WASHINGTON ( -- As credit card companies continue raising rates and fees, lawmakers are considering bills to stop such hikes until new credit card laws take effect.

In the House, a key committee passed a bill to move up by nearly three months the start date of new laws aimed at cracking down on the way credit card issuers raise fees and assess credit risk. The new start date would be Dec. 1, up from Feb. 22.

"It was argued ... that they needed more time, and we granted them more time, but it was under the understanding that abusive practices would not continue, and double and increase dramatically," said Rep. Carolyn Maloney, D-N.Y., a bill sponsor, debating amendments to it.

The House Financial Services committee passed it on a voice vote.

In the Senate, Sen. Chris Dodd, D-Conn., Sen. Charles Schumer, D-N.Y., and others have introduced a bill to freeze credit card interest rates until the new legislation takes effect Feb. 22.

"We worked long and hard to enact the safeguards included in the Credit CARD Act," Dodd said. "And no sooner had it been signed into law, but credit card companies were looking for ways to get around the protections this Congress and the American people demanded."

Congressional watchers say that the odds are against passage for either bill, especially since the two are not identical.

"For now, this seems to be much more about scoring political points by beating up on unpopular credit card companies than on pushing legislation that can get enacted quickly," said Jaret Seiberg, an analyst with Concept Capital's Washington Research Group.

Public up in arms

Still, public outrage continues to boil over on the topic, especially as card issuers continue to hike rates.

On Tuesday, the Pew Charitable Trusts released a study showing that interest rates rose by an average of 23% from December 2008 to July 2009.

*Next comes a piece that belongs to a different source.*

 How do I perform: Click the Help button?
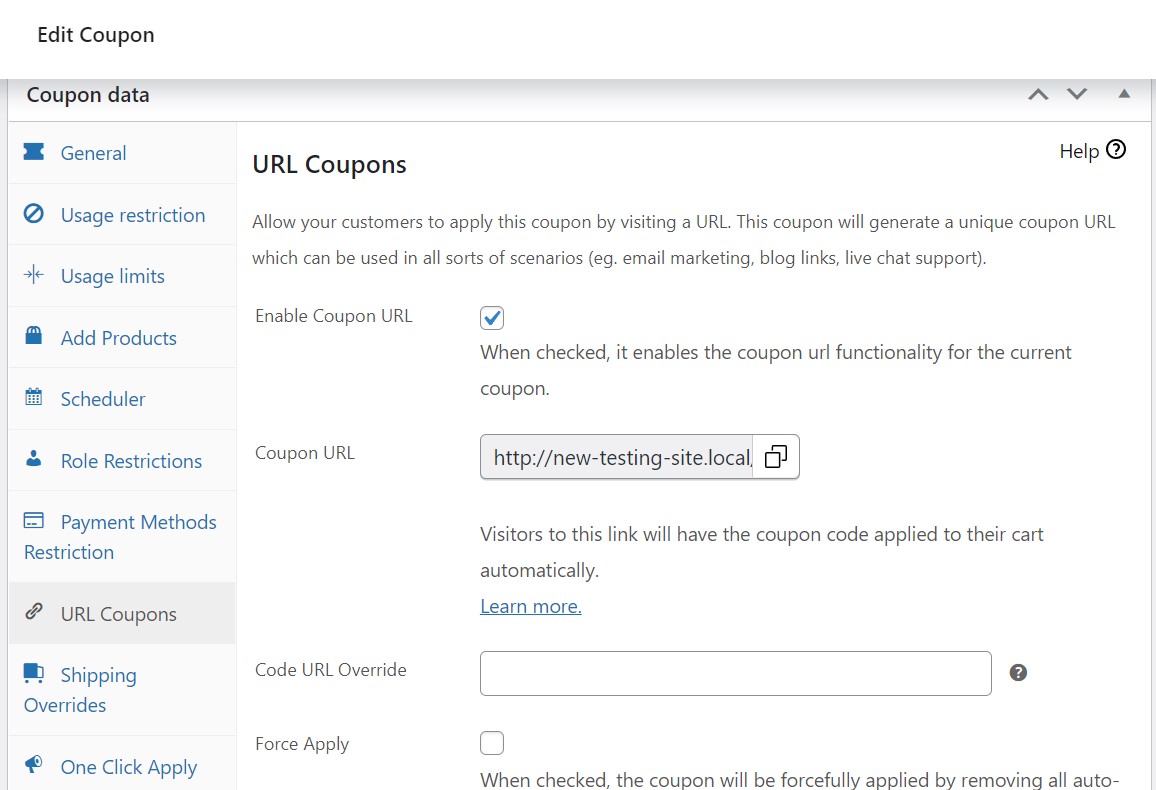pyautogui.click(x=1092, y=151)
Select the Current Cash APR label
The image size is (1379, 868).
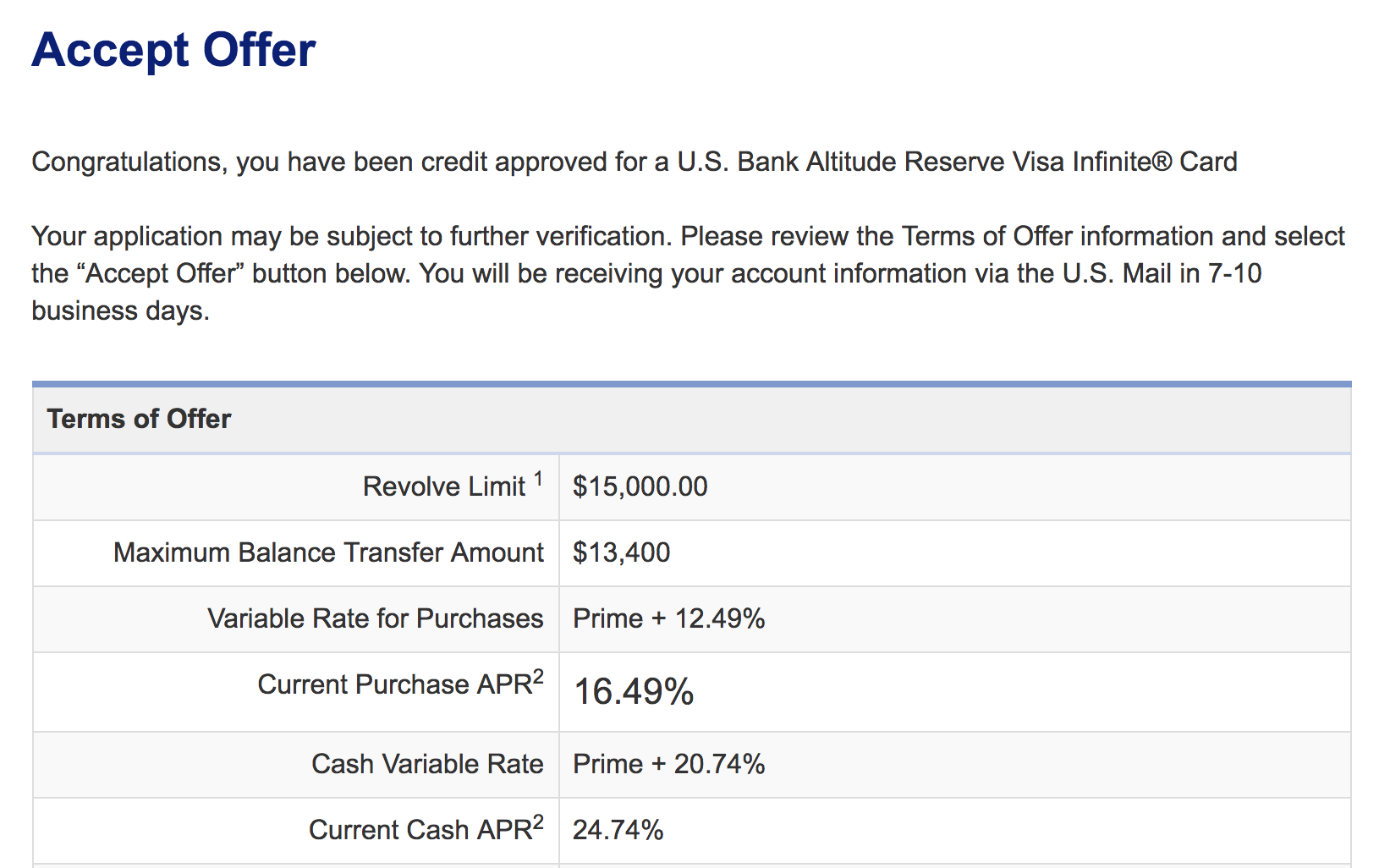pos(420,830)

Also, they found that all the largest banks and card issuers had engaged in practices that would be prohibited under the new credit card laws, such as hiking penalty rates on those who are just barely late on a credit card payment. The new law would only allow such a hike if the cardholder is more two months late.

"The unfair and deceptive practices that the credit card act targets remain widespread, and in some cases we've seen it getting worse," said Nick Bourke, manager of the Pew Safe Credit Cards Project.

The banks say that tinkering with the new law start date is unnecessary. They say rates are rising because customers and economic times are riskier. Record number of cardholders have been walking away from card debt, unable to pay, according to Federal Reserve data.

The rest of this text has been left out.